# What is being asked
The task requires restating, word for word, the lines of the entries below from the one containing "This screenshot has height=1568, width=725." through the final one, both included.

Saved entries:

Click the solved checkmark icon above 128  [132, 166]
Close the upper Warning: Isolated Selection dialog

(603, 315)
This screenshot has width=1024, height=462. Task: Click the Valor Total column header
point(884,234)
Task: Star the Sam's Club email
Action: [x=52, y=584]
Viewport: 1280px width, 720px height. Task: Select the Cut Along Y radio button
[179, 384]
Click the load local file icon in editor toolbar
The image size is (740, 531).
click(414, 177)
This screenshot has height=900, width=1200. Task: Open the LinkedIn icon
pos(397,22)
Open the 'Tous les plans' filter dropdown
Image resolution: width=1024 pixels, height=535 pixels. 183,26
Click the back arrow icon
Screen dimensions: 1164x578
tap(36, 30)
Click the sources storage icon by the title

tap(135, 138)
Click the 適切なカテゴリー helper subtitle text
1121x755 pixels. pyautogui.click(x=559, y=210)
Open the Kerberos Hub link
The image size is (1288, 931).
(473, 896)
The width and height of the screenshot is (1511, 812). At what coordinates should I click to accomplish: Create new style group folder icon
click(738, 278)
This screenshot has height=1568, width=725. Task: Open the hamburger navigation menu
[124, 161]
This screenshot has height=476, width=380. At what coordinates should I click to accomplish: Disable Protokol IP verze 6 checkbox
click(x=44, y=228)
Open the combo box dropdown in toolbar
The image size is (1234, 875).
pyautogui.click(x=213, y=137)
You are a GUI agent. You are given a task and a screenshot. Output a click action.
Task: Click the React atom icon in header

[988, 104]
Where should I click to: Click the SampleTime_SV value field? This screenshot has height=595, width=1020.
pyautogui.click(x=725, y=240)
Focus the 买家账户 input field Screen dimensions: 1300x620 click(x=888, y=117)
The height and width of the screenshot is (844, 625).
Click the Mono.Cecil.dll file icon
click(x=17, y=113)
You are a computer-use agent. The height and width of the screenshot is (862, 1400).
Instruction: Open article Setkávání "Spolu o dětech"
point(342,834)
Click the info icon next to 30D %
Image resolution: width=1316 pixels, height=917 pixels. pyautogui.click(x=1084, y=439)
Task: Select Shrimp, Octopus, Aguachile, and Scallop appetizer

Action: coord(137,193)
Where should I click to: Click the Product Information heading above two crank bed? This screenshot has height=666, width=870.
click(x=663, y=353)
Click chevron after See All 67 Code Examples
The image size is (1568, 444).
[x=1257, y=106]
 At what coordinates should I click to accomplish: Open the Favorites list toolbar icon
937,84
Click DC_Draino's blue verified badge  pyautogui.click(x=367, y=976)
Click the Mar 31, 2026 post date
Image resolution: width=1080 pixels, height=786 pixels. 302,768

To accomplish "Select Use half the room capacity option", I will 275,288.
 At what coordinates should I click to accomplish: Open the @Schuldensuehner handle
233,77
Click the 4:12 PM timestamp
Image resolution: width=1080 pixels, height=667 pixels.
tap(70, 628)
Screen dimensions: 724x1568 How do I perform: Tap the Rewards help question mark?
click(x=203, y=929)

# Response area
This screenshot has height=1568, width=725. Task: Open the hamburger navigation menu
[124, 161]
This screenshot has height=476, width=380. At what coordinates should I click to accomplish: Disable Protokol IP verze 6 checkbox
click(x=44, y=228)
Open the combo box dropdown in toolbar
The image size is (1234, 875).
pyautogui.click(x=213, y=137)
You are a GUI agent. You are given a task and a screenshot. Output a click action.
Task: Click the React atom icon in header

[988, 104]
Where should I click to: Click the SampleTime_SV value field? This screenshot has height=595, width=1020.
pyautogui.click(x=725, y=240)
Focus the 买家账户 input field Screen dimensions: 1300x620 click(x=888, y=117)
The height and width of the screenshot is (844, 625).
Click the Mono.Cecil.dll file icon
click(x=17, y=113)
You are a computer-use agent. The height and width of the screenshot is (862, 1400).
Instruction: Open article Setkávání "Spolu o dětech"
point(342,834)
Click the info icon next to 30D %
Image resolution: width=1316 pixels, height=917 pixels. pyautogui.click(x=1084, y=439)
Task: Select Shrimp, Octopus, Aguachile, and Scallop appetizer

Action: coord(137,193)
Where should I click to: Click the Product Information heading above two crank bed? This screenshot has height=666, width=870.
click(x=663, y=353)
Click chevron after See All 67 Code Examples
The image size is (1568, 444).
[x=1257, y=106]
 At what coordinates should I click to accomplish: Open the Favorites list toolbar icon
937,84
Click DC_Draino's blue verified badge  pyautogui.click(x=367, y=976)
Click the Mar 31, 2026 post date
Image resolution: width=1080 pixels, height=786 pixels. 302,768

To accomplish "Select Use half the room capacity option", I will 275,288.
 At what coordinates should I click to accomplish: Open the @Schuldensuehner handle
233,77
Click the 4:12 PM timestamp
Image resolution: width=1080 pixels, height=667 pixels.
tap(70, 628)
Screen dimensions: 724x1568 How do I perform: Tap the Rewards help question mark?
click(x=203, y=929)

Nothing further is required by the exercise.